Разумеется, что «Житие» Сергия дает немного материала для суждения о личности Преподобного в том смысле, который вкладывается в это слово христианской антропологией [403] с ее различением природы–субстанции и личности–ипостаси. Эмпирические факты, на основании которых можно было бы составить представление о личности («кто?») Сергия, даны в «Житии» в разрозненном виде и при всей их ценности не могут с достаточной полнотой и надежностью дать представление о целом. Гораздо более открыта нам природа Сергия, его субстанция («что?»), но в центре внимания в данном случае стоит все–таки кто? — то личностное, которое преодолевает индивидуальное [404] . Но есть нечто, что со скорее большей, чем меньшей вероятностью позволяет судить об этом кто? — о том масштабе так понимаемого личностного, который отразился в соборном народном сознании и был усвоен им, который с очевидностью возникает из научных и богословских исследований, из опытов художественного постижения образа Сергия. Это общее представление о Сергии поражает своим единством (степень подробности представления, его разработанности и уровень постижения образа в данном случае не столь существенны), несмотря на различия путей в формировании этого образа и на различие воспринимающих сознаний. Это удивительное единство образа и его оценки позволяет считать, что за этим стоит нечто реальное, транс–субъективное, соотносимое с самой сутью Сергиева личностного начала и — шире — с самим духом православной святости, с лучшими ее временами.
403
О богословском понятии человеческой личности см. Лосский 1975, 113–120 [Лосский 1995, 106–128]; Lossky 1967, 109–121 и др.
404
Ср.:
«Тварь, будучи в одно и то же время “природной” и “ипостасной”, призвана осуществлять равным образом свое природное единство и свое личностное различие, благодатно преодолевая индивидуальные пределы, которые дробят природу и стремятся свести личности к уровню замкнутого бытия частных субстанций. Это значит, что уровень, на котором ставится проблема человеческой личности, превосходит уровень онтологии, как ее обычно понимают».

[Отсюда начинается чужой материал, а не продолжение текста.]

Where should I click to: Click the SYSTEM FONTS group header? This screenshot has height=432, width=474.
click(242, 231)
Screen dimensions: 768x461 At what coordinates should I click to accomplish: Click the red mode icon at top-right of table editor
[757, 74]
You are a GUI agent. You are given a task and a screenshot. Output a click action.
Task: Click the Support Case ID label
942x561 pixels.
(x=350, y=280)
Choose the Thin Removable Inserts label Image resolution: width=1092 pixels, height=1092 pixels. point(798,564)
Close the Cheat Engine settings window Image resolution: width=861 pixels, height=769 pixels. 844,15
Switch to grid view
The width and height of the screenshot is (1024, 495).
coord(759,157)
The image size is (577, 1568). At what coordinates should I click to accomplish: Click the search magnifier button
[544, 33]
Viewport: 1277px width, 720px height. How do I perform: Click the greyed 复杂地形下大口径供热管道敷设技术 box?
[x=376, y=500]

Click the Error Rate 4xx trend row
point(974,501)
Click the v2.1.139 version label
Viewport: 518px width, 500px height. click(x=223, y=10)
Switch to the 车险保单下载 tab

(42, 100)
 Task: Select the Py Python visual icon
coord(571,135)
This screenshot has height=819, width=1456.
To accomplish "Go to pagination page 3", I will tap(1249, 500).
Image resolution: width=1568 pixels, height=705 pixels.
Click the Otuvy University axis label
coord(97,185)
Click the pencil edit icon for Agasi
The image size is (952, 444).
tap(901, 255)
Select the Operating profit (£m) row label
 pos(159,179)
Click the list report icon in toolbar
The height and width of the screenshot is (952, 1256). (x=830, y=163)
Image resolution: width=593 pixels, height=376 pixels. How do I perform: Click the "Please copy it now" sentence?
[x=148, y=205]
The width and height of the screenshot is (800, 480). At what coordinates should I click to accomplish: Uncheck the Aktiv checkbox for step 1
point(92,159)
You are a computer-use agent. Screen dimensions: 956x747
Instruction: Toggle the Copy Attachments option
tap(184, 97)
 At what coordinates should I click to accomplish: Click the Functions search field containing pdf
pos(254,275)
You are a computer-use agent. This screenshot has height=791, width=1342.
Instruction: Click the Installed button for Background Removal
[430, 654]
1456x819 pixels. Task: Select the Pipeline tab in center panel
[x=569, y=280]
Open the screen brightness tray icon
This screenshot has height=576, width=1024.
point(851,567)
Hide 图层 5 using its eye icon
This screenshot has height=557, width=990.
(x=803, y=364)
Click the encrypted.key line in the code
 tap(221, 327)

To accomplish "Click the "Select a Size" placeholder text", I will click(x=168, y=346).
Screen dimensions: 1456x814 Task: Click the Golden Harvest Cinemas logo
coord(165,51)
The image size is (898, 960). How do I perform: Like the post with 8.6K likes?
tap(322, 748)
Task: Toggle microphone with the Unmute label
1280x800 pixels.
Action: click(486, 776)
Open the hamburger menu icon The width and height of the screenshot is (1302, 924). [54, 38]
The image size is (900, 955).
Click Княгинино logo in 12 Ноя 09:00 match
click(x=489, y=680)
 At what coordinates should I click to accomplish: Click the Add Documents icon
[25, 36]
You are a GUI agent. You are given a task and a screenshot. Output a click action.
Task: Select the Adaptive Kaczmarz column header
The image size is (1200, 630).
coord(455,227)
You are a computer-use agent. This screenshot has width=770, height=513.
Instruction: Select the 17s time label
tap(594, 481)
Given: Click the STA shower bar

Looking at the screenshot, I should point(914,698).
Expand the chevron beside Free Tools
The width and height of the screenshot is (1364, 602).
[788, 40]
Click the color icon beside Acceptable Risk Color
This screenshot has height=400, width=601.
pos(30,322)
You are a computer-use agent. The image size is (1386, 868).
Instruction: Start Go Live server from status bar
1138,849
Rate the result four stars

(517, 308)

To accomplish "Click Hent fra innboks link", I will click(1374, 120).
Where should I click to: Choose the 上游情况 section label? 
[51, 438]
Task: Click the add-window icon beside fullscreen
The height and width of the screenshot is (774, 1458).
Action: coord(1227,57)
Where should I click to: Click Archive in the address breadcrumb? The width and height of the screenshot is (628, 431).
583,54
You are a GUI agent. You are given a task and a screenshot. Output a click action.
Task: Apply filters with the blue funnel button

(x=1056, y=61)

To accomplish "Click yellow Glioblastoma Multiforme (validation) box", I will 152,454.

(Лосский 1975в, 120; Lossky 1967, 121).Современный богослов справедливо писал, что в образе Сергия воскресла православная святость во всей ее полноте. От ухода в пустыню, через физическую аскезу, самораспятие, смирение к последующим озарениям Фаворским Светом, к «вкушению» Царства Небесного путь Преподобного Сергия и путь всех великих свидетелей Православия с первых его веков. Главное в Сергии — тот «абсолютизм» христианства, тот образ совершенного преображения человека Духом Святым, устремление к горнему, к высшему, «жизнь в Боге». Это сделало Сергия средоточием русского Православия в темные годы его истории, проложило столько дорог к Троице–Сергиевой Лавре (Шмеман 1985, 354–355).